И все же, отказавшись от бесплодных поисков и надев на себя что-то другое, подстрекаемый тишиной, он медленно подошел к телефону; хотя, как обычно, когда он собирался звонить Веронике, его охватил страх — из-за ранней женитьбы не привык звонить девушкам. Уже представляя себе первый этаж их уродливого, построенного тридцать-сорок лет назад в рассрочку, но прочного дома, фасад которого сейчас увит красными розами, он примерно мог восстановить поведение каждого члена семьи и задаться вопросом: не выбрал ли он для своего звонка самый неподходящий момент? Должно быть, именно в эту минуту ее брат (он всего на несколько лет старше Космина), хлопнув дверью, ввалился домой — щеки горят, прядь коротко подстриженных волос прилипла ко лбу, под мышкой грязный мяч — и кричит во все горло нечто чрезвычайно важное. Или, возможно, именно сейчас бабушка дремлет в мягком кресле в столовой; вот, заслышав дребезжанье телефонного звонка, она, охая, медленно встает и с осторожностью старой крестьянки, шаркая шлепанцами, движется по коридору.
— Телефон!

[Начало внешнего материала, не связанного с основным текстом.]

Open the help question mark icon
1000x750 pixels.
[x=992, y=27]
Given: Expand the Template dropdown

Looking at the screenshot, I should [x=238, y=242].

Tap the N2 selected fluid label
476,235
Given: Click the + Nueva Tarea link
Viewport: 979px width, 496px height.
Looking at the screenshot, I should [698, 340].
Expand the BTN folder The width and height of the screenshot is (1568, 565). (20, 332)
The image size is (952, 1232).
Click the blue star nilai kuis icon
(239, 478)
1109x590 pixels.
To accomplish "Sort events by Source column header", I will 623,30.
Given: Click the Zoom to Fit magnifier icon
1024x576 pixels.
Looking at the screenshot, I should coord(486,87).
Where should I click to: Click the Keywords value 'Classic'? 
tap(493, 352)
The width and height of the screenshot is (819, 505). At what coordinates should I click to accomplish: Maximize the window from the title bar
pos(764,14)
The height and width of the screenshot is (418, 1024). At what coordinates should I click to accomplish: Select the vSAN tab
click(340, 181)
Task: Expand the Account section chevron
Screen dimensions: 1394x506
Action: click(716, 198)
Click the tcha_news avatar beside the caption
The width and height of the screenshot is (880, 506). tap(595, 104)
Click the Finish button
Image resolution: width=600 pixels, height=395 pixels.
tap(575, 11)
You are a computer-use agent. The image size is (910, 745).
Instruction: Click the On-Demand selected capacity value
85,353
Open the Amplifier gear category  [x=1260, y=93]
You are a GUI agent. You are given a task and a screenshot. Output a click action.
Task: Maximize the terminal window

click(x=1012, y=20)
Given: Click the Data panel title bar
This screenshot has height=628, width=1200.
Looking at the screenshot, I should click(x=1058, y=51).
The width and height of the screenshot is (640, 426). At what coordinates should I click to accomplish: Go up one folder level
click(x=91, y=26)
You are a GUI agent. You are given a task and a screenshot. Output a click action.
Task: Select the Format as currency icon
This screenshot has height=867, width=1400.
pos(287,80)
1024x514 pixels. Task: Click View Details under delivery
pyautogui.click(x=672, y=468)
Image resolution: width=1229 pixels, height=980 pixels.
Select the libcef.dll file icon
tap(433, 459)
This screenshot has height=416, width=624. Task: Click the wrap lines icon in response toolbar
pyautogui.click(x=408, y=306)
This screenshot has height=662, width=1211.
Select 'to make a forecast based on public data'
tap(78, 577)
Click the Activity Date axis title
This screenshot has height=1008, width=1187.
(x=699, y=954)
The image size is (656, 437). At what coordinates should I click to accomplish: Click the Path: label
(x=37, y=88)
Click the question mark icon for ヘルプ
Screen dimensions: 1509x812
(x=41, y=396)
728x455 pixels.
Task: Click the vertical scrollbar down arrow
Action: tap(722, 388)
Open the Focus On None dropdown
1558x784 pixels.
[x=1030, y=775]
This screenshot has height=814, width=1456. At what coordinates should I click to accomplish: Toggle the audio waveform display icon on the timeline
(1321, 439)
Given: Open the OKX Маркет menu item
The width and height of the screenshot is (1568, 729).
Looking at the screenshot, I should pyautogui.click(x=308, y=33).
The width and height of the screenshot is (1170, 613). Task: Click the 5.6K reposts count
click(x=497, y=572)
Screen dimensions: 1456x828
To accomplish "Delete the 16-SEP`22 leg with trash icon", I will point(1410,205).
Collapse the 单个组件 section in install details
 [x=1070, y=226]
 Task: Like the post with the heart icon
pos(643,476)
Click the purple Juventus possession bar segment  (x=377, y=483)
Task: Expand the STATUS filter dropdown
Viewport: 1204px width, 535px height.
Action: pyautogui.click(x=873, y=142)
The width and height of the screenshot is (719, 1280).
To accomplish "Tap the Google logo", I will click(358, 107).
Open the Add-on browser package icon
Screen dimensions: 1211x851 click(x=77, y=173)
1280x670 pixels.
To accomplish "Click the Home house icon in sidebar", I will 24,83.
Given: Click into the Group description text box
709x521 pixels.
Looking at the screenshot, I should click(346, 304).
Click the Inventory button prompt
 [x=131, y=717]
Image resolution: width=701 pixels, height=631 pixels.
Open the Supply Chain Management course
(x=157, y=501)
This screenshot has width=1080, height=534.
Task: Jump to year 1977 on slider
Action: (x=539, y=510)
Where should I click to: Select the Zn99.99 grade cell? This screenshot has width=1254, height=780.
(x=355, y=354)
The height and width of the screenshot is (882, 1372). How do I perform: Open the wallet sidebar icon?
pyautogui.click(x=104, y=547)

Да подойдите же кто-нибудь! — произносит она писклявым дрожащим голосом, опасливо глядя на трубку; не потому что боится телефона (как дразнят ее внуки), а потому что знает: вне стен этого дома некому ее звать.
И это только два варианта, к тому же не самые неприятные, а его воображение в подобных случаях неистощимо.
Продолжая держать на плечах полотенце, он устроился около диван-кровати — единственного предмета, сохранившегося от его семейной жизни, единственного материального знака, напоминающего о ней, — взял на колени телефон и набрал номер Вероники, его он знал на память. Многолетняя зависть к жизни холостяков оказалась беспочвенной — теперь, когда он остался один, приходилось признать: к сожалению, он приверженец моногамии, неизлечимый приверженец, из тех образчиков рода человеческого (малочисленных? многочисленных?), для кого заповеди (социальные, сексуальные — любые) запечатлелись раз и навсегда. Из всех женщин, которых он желал, которым подавал надежды, с которыми был близок за последнее время, его память избрала и безошибочно сохранила один-единственный образ.
Ну и вот, как всегда, с ним случилось именно то, чего он боялся: не ее знакомый голос — знакомый до ликующей боли во всем теле — прозвучал в трубке, а пронзительный дискант ее братца.